[[ Extracted data, beginning ]]

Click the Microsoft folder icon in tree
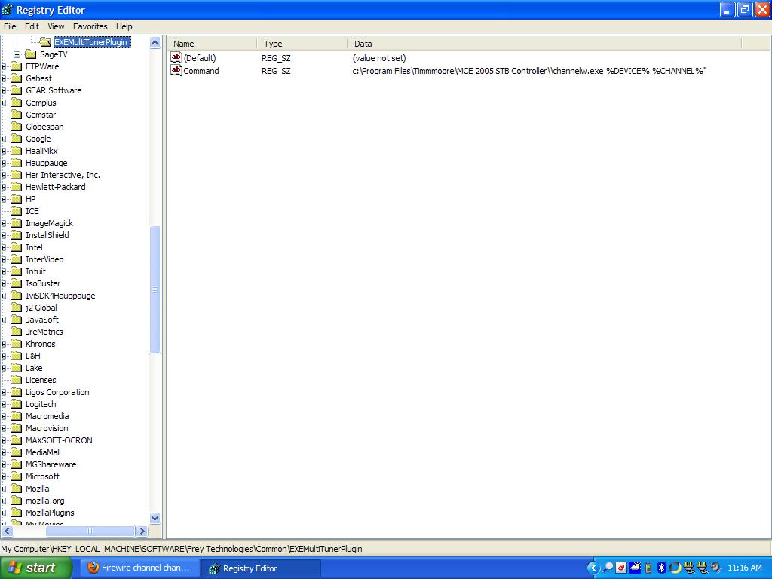click(x=16, y=476)
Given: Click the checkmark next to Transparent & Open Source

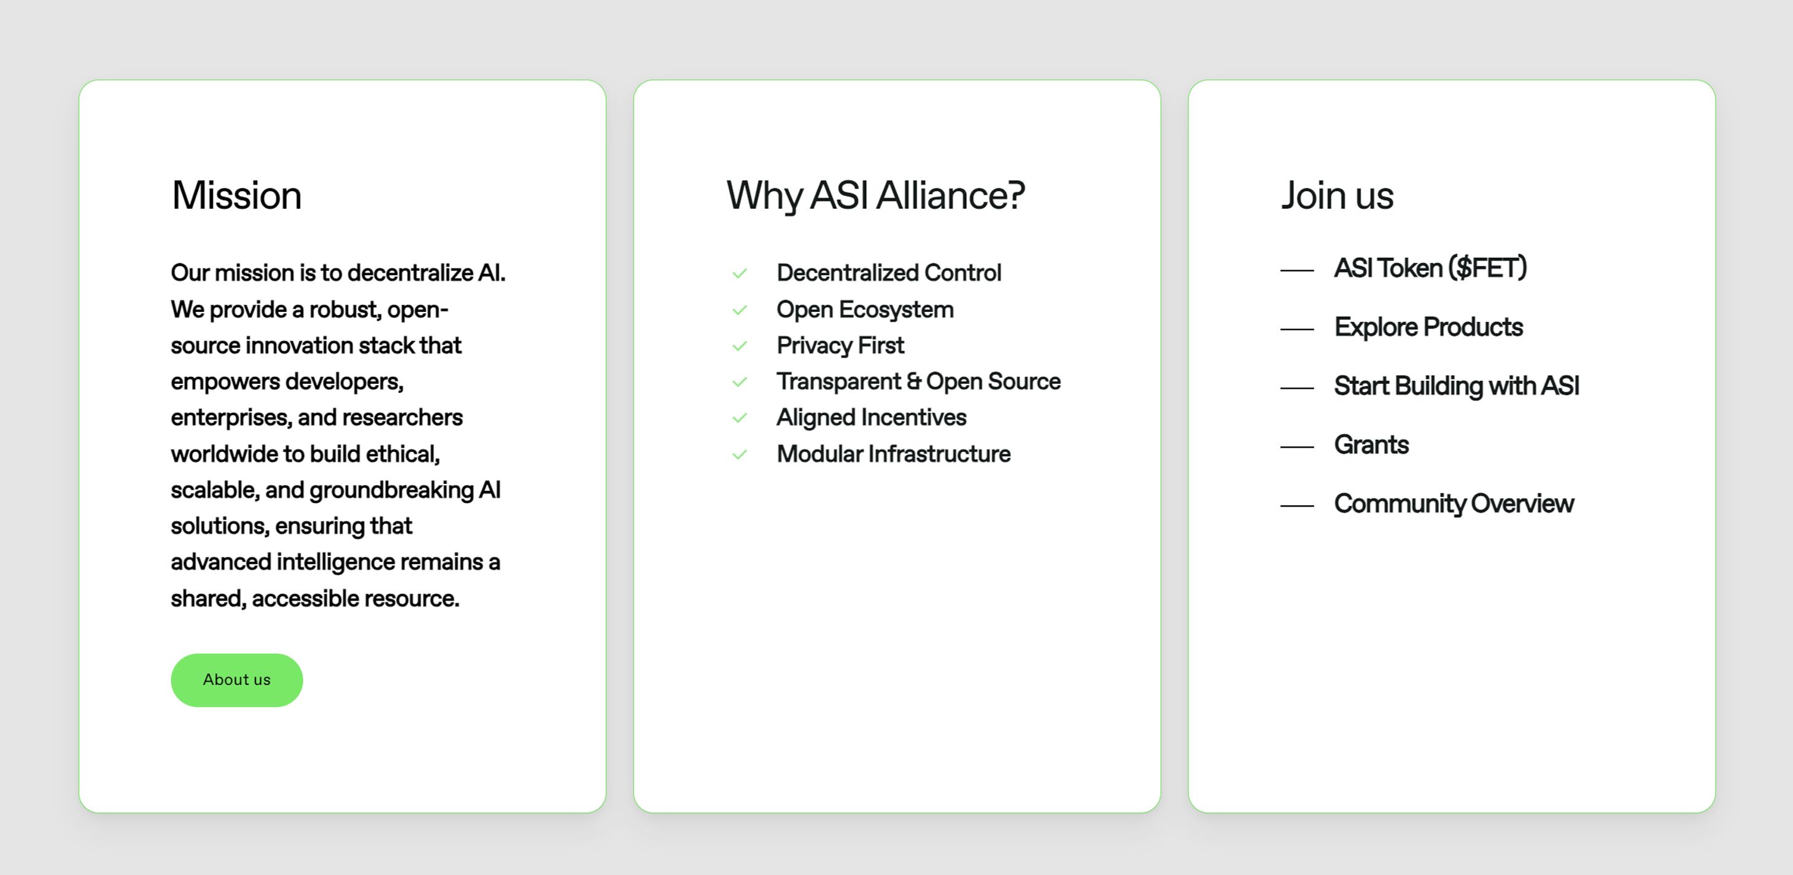Looking at the screenshot, I should coord(739,382).
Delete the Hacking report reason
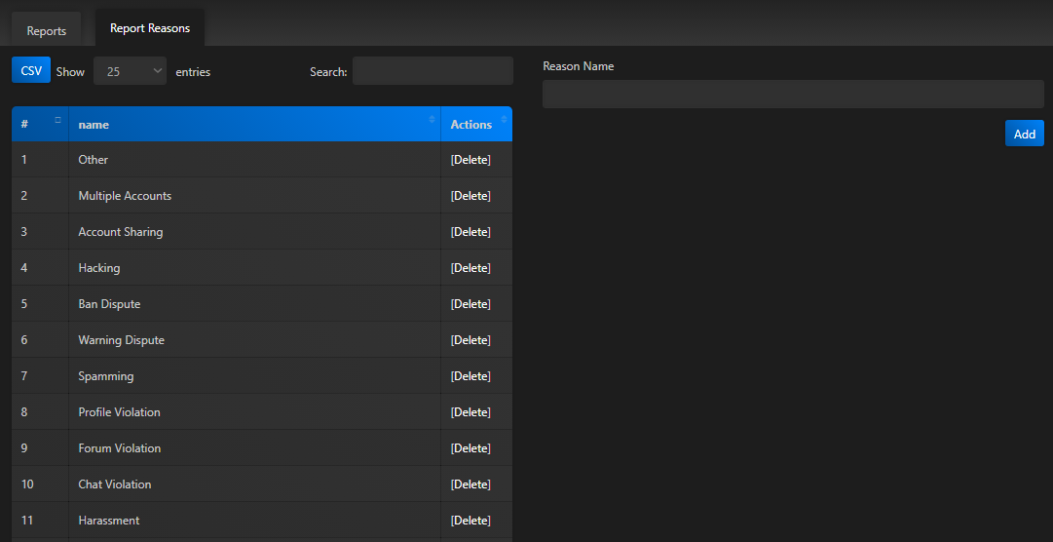Screen dimensions: 1053x542 point(470,268)
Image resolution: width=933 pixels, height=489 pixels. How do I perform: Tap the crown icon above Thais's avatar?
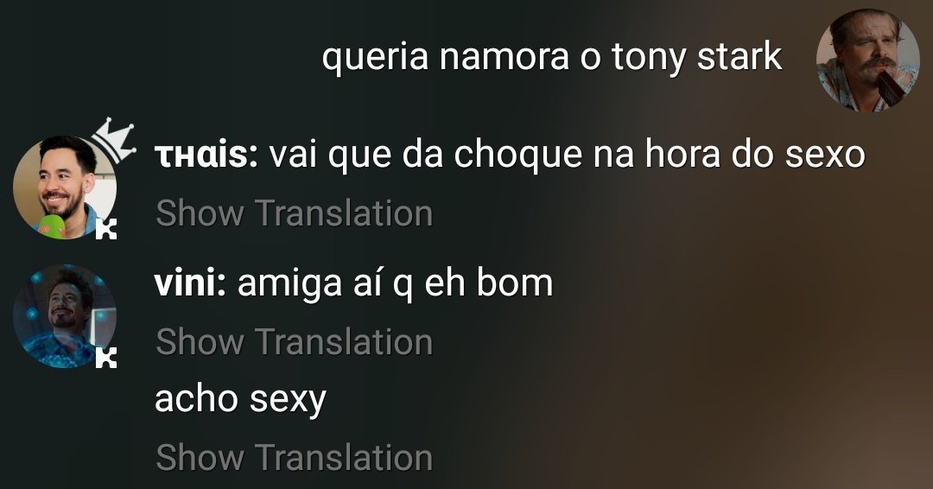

[[ Extracted data, end ]]

#### What is required
Exactly as written, print each entry, leaving all pictures out.

#### Output of the exercise
Click the Microsoft folder icon in tree
click(x=16, y=476)
Given: Click the checkmark next to Transparent & Open Source

Looking at the screenshot, I should coord(739,382).
Delete the Hacking report reason
Screen dimensions: 1053x542 point(470,268)
Image resolution: width=933 pixels, height=489 pixels. How do I perform: Tap the crown icon above Thais's avatar?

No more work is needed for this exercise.